- Type: Revolver
- Place of origin: Russia

Service history
- In service: MVD

Production history
- Designer: TsKIB SOO
- Manufacturer: KBP Instrument Design Bureau
- Produced: 1994
- No. built: 200

Specifications
- Mass: 1.1 kg (1.17 with ammo)
- Length: 250 mm
- Barrel length: 100 mm (3.93 inches)
- Width: 45 mm
- Height: 132 mm
- Cartridge: 12.5x40mm STs-110
- Action: Double action or single action
- Muzzle velocity: 350–400 m/s (lethal ammunition) 100 m/s (non-lethal ammunition)
- Feed system: 5-round cylinder
- Sights: Fixed; front blade and rear notch

= OTs-20 Gnom =

The OTs-20 Gnom (ОЦ-20 "Гном") is a Russian revolver manufactured by the KBP Instrument Design Bureau. It uses a proprietary 12.5x40mm STs-110 cartridge developed from a 32 gauge shotgun cartridge. It can fire lead slug (STs-110-04), lead shot (STs-110-02), and armor-piercing steel-core slug (STs-110) cartridges, as well as three types of non-lethal ammunition. The revolver is smooth bore and so it lacks accuracy but has high muzzle velocity and stopping power.

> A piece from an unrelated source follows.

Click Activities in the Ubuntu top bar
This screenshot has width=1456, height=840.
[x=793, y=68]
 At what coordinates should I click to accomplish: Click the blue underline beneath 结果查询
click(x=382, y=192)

A tactical laser projector is available that mounts on an accessory rail under the ejector rod shroud. It is turned on and off via a pressure switch that can be attached on the grip; the operator just squeezes the grip and the projector goes on or off.

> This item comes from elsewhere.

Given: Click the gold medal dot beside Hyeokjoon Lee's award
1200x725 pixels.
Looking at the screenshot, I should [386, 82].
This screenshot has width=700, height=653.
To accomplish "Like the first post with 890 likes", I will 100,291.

The manufacturer claims that the steel-core slug can penetrate 4.5 mm of "standard body armor plate" at 25 m. They also claim that the dispersion of this bullet at this distance is about 5 cm.

==Development==
The gun was designed by A.N. Nevizhin (А.Н. Невижин), V.I. Seregin (В.И. Серёгин) and S.V. Zotov (С.В. Зотов) at TsKIB SOO. Its production started in 1994, and only 200 pieces have been known to be made as of 2013. The gun was partially derived from the 9 mm OTs-11 Nickel revolver previously developed by Nevizhin and Zotov.

==Similar Weapons==
Before the Gnom, the MVD had already in service a similar item: the KBP 12.3mm UDAR revolver. Derived from the 9mm R-92 revolver, the UDAR was designed to be used as a self-defense and riot-control weapon for undercover or plainclothes police. It uses rounds derived from cut-down 36-gauge shotgun shells and can fire shot, slug or aerosol gas shells.